Abortion qualms on morning-after pill may be unfounded
- Blog Post by: Colleen Stoxen
- June 5, 2012 - 5:02 PM
Labels inside every box of morning-after pills, drugs widely used to prevent pregnancy after sex, say they may work by blocking fertilized eggs from implanting in a woman's uterus. Respected medical authorities, including the National Institutes of Health and the Mayo Clinic, have said the same thing on their websites.
Such descriptions have become kindling in the fiery debate over abortion and contraception. Based on the belief that a fertilized egg is a person, some religious groups and conservative politicians say disrupting a fertilized egg's ability to attach to the uterus is abortion, "the moral equivalent of homicide," as Dr. Donna Harrison, who directs research for the American Association of Pro-life Obstetricians and Gynecologists, put it. Mitt Romney recently called emergency contraceptives "abortive pills." And two former Republican presidential candidates, Newt Gingrich and Rick Santorum, have made similar statements.
But an examination by the New York Times has found that the federally approved labels and medical websites do not reflect what the science shows. Studies have not established that emergency contraceptive pills prevent fertilized eggs from implanting in the womb, leading scientists say. Rather, the pills delay ovulation, the release of eggs from ovaries that occurs before eggs are fertilized, and some pills also thicken cervical mucus so sperm have trouble swimming.

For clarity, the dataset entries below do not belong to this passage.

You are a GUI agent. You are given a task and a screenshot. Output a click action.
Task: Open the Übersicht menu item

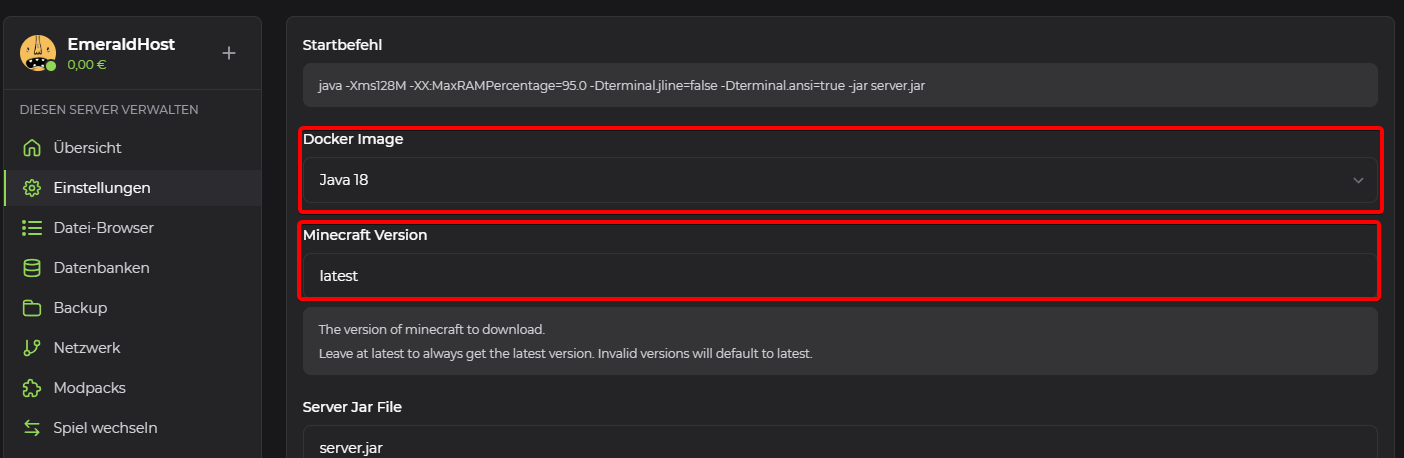(x=88, y=148)
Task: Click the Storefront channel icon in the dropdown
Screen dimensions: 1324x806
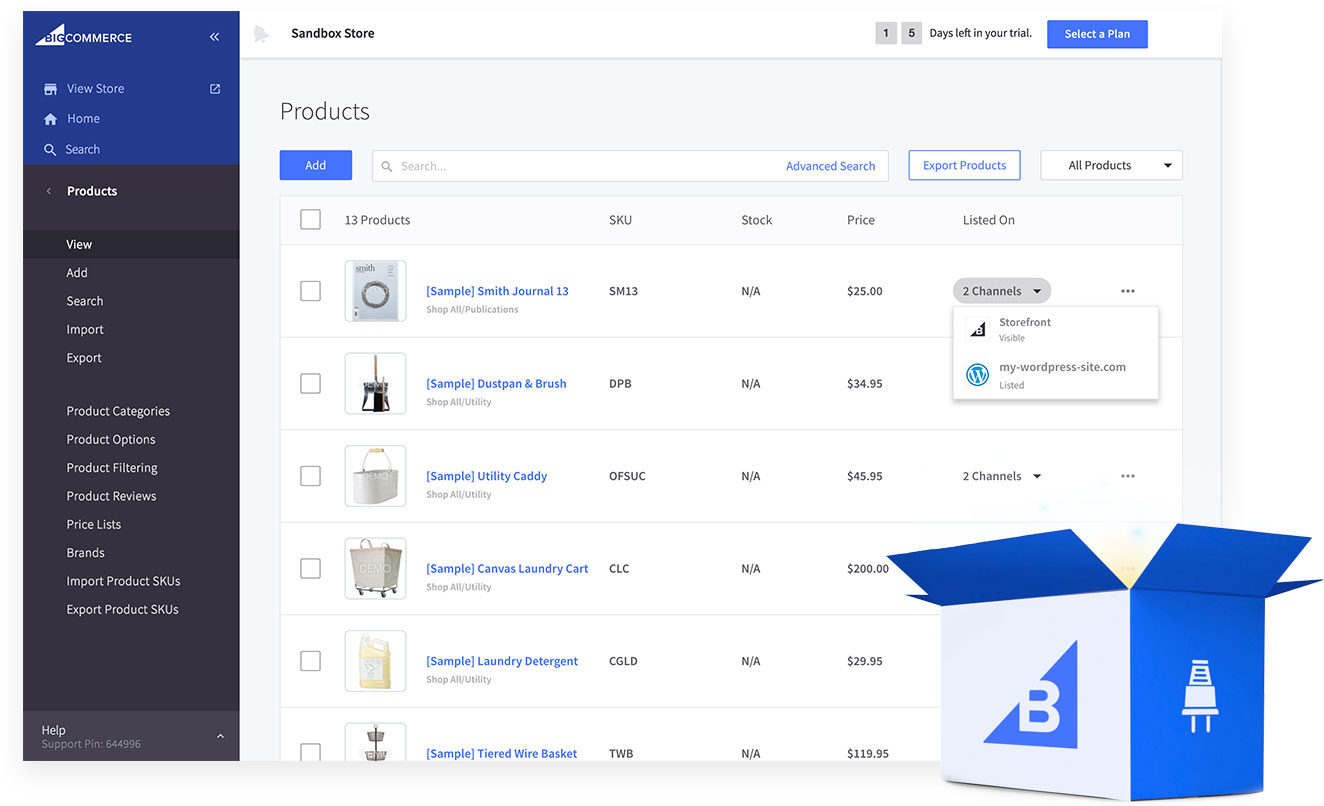Action: pyautogui.click(x=977, y=328)
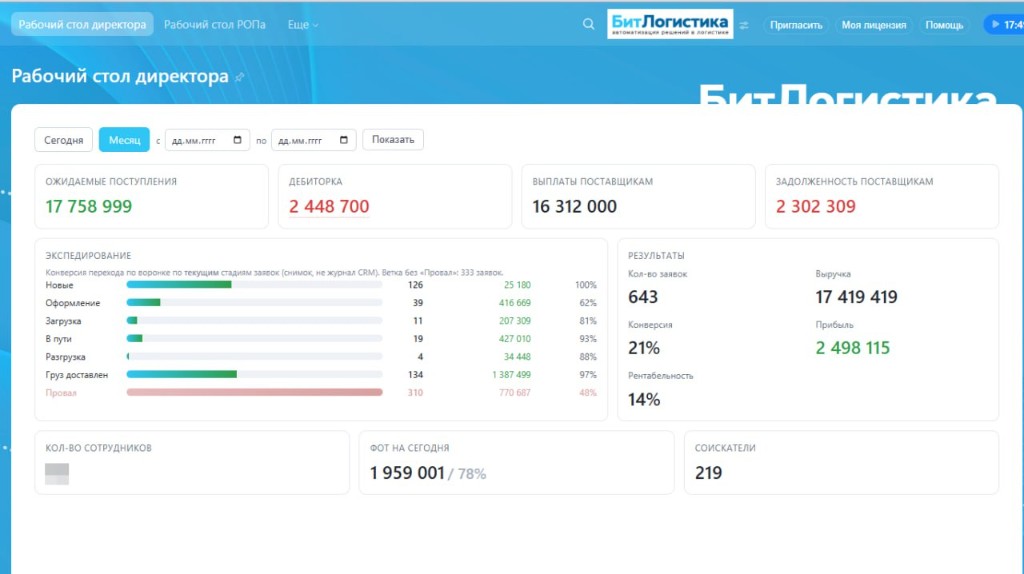The height and width of the screenshot is (574, 1024).
Task: Open calendar picker in end date field
Action: pos(344,140)
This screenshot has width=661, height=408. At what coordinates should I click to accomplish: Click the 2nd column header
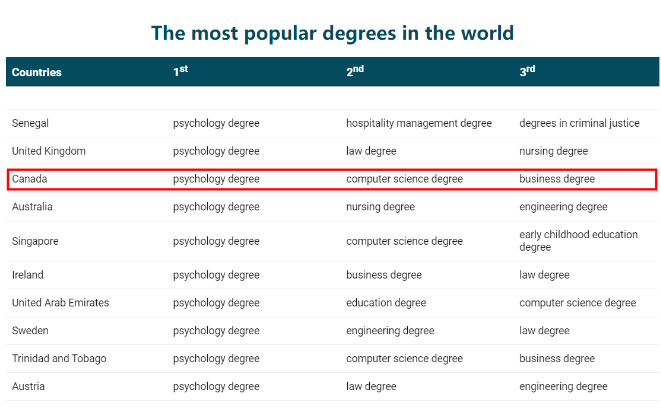354,71
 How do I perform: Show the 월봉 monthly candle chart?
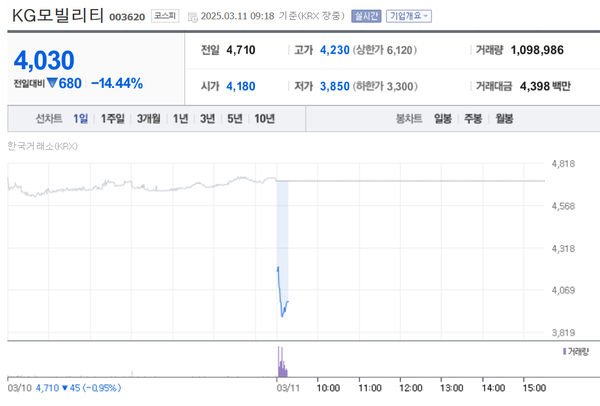(503, 119)
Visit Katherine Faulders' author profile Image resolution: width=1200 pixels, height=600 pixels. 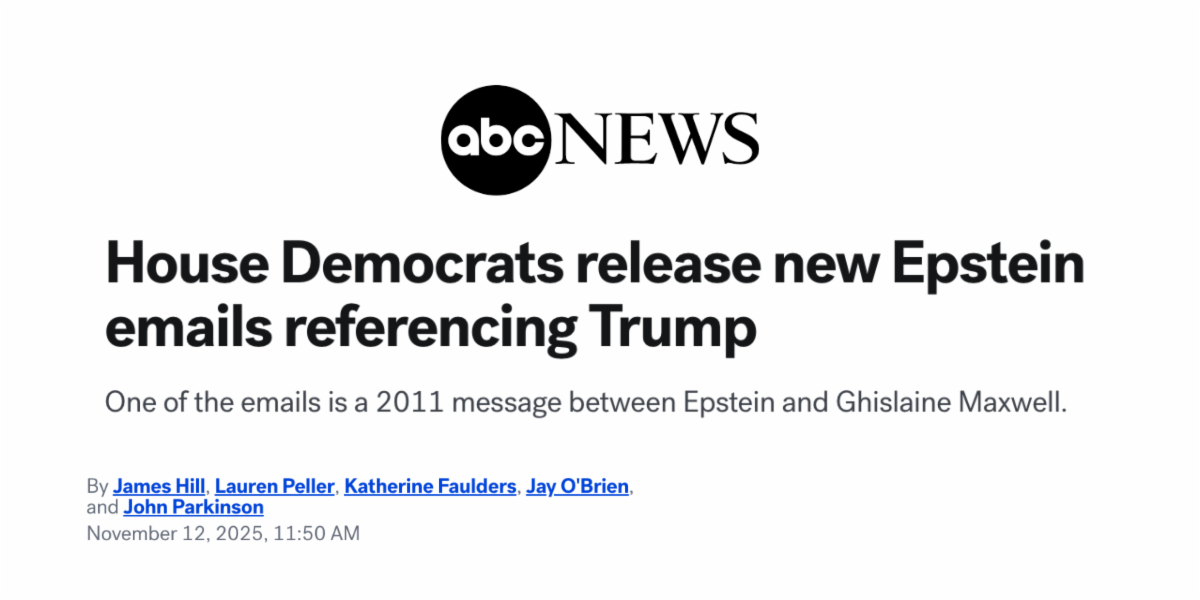pyautogui.click(x=431, y=487)
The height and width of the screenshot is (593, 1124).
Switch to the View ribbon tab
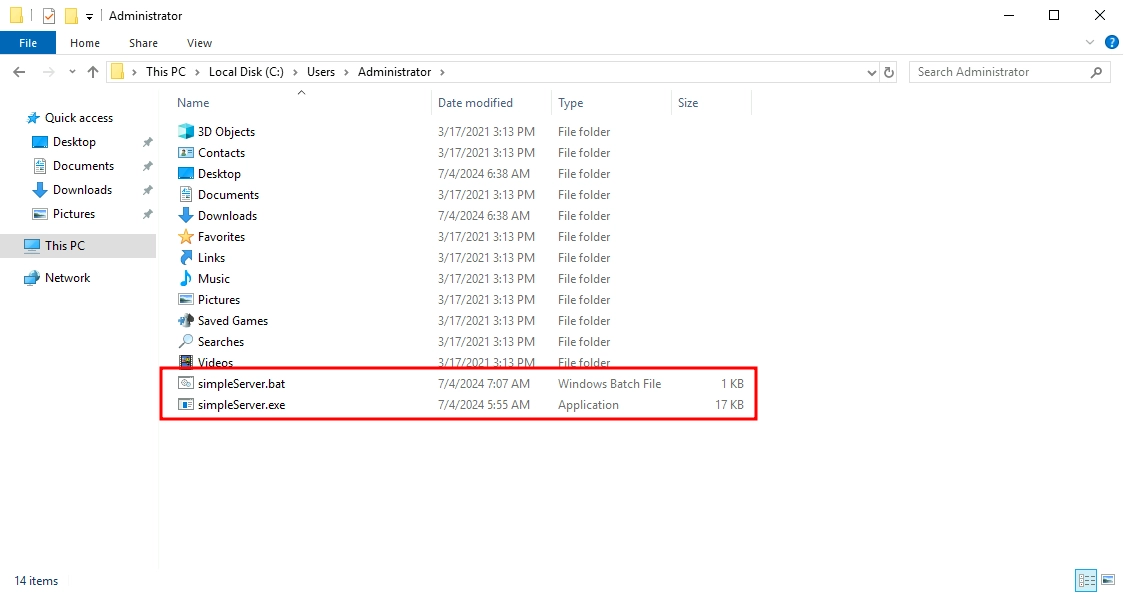[x=199, y=43]
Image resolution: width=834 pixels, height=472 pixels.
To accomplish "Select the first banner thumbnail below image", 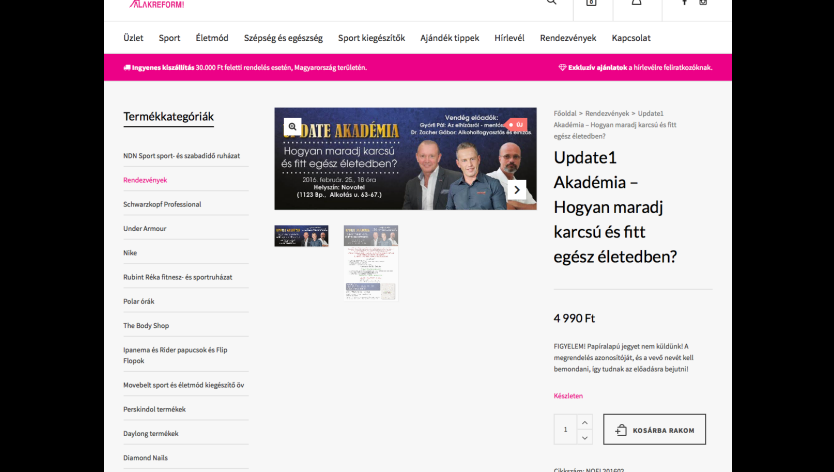I will [x=301, y=236].
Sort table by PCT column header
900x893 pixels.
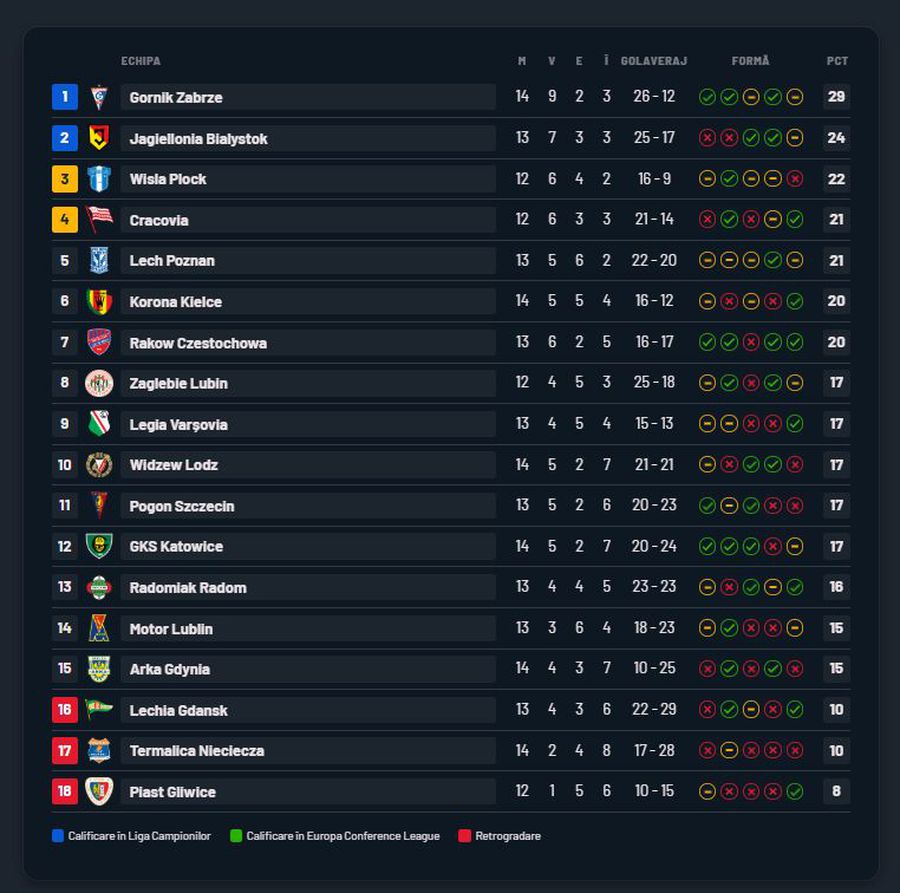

It turns out that the politically charged debate over morning-after pills and abortion is probably rooted in outdated or incorrect scientific guesses about how the pills work. Because they block creation of fertilized eggs, they would not meet abortion opponents' definition of abortion-inducing drugs. In contrast, RU-486 is an abortion pill because it destroys implanted embryos, terminating pregnancies.